TASK GOAL: In the records below, find the line with "Where should I click to: Open" and the line with "Given: Select the New Factor column header"; return exactly those lines and every line between them.

Collection entries:

-------------------------

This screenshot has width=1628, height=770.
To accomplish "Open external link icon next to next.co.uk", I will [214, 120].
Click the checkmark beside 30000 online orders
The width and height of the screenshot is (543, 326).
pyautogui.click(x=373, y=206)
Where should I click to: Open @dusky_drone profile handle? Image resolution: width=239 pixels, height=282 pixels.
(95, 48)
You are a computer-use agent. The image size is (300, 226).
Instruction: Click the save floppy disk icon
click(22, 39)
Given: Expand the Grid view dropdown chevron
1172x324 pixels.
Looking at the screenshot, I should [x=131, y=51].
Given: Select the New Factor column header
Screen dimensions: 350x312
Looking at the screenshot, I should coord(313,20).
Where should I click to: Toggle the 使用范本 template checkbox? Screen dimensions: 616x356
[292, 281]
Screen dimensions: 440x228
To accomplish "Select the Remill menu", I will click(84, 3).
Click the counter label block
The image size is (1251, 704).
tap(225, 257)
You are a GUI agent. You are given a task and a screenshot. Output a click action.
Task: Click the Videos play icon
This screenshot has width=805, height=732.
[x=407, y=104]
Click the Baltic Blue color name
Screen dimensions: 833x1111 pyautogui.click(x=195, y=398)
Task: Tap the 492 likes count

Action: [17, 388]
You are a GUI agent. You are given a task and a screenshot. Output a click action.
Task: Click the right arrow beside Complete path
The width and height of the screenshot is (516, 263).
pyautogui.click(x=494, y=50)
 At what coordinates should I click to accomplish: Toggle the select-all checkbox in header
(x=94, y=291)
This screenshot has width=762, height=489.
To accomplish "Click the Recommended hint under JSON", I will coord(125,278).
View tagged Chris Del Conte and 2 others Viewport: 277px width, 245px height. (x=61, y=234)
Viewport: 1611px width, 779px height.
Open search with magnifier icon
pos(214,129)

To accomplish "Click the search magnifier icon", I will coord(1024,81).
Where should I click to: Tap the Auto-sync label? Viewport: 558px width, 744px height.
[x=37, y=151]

-------------------------

RESPONSE BOX:
Where should I click to: Open @dusky_drone profile handle? Image resolution: width=239 pixels, height=282 pixels.
(95, 48)
You are a computer-use agent. The image size is (300, 226).
Instruction: Click the save floppy disk icon
click(22, 39)
Given: Expand the Grid view dropdown chevron
1172x324 pixels.
Looking at the screenshot, I should [x=131, y=51].
Given: Select the New Factor column header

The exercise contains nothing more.